Rebecca Netley, directrice exécutive, Direction de la responsabilisation, des droits de la personne et du droit onusien, Affaires mondiales Canada : Merci. J’ajouterai simplement que le seul cas dans lequel une partie non étatique peut être traduite devant la Cour pénale internationale est évidemment celui dans lequel le Conseil de sécurité des Nations unies renvoie une affaire à la cour. Dans les deux exemples que vous avez cités, sénateur, cette situation ne se produirait évidemment jamais, mais les dispositions de la cour le permettent. Ce serait acceptable parce que cette procédure serait menée au titre du chapitre 7. C’est le Conseil de sécurité de l’ONU, qui est doté de pouvoirs exécutoires, qui procéderait à ce renvoi. Je suis toutefois d’accord avec toutes les remarques faites par mon collègue.

La sénatrice Boniface : En ce qui concerne le Conseil de sécurité de l’ONU — c’était mon autre question — dans quels cas l’ont-ils fait?

Mme Netley : Le cas qui me vient à l’esprit est celui du Soudan. Cela s’est produit dans ce cas. Je ne sais pas s’il y a en a eu d’autres, mais nous pourrons certainement vous fournir des renseignements à ce sujet.

La sénatrice Boniface : D’accord. Merci.

Le sénateur Cardozo : Merci. J’aimerais simplement revenir sur les questions relatives au rôle de la cour, en partie pour faire suite à votre discussion avec le sénateur Woo.

Dans le cas de l’affaire portée devant la cour par l’Afrique du Sud, j’aimerais simplement comprendre pourquoi c’est ce pays qui l’a fait? Le Hamas ou l’Autorité palestinienne auraient-ils pu porter l’affaire devant la cour? Je sais qu’il n’est pas inhabituel qu’une tierce partie porte une affaire devant la cour. La cour doit-elle être saisie par un État?

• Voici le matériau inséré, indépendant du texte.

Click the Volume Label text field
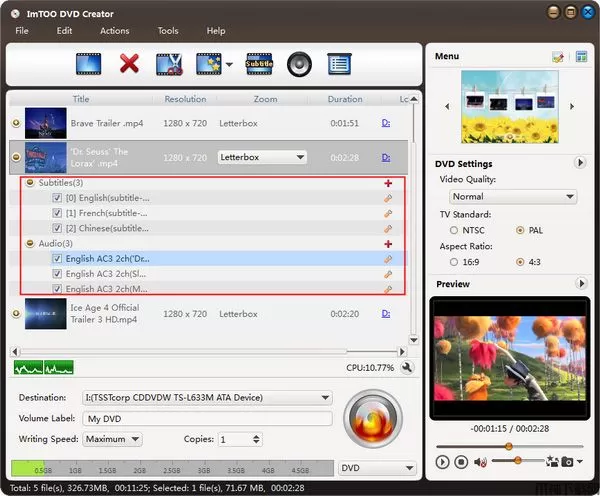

Quelles sont les prochaines étapes? Vous avez mentionné l’étape de l’instruction sur le fond. Au cours de l’année ou des deux années à venir, les parties pourront-elles ajouter des éléments à l’affaire à mesure que la guerre évolue?

M. Aumais : Merci, sénateur. Seuls les États membres de la Cour peuvent la saisir. L’État de la Palestine n’est pas un État membre de la Cour ou de l’entité que vous avez mentionnée. C’est la raison pour laquelle il n’a pas pu saisir la Cour et que d’autres pays ont décidé de le faire de leur propre chef. L’Afrique du Sud a saisi la Cour en son nom propre. Elle ne le fait pas au nom de quelqu’un d’autre. Elle fait valoir ses propres droits. Quelle était l’autre question? Je vous prie de m’excuser.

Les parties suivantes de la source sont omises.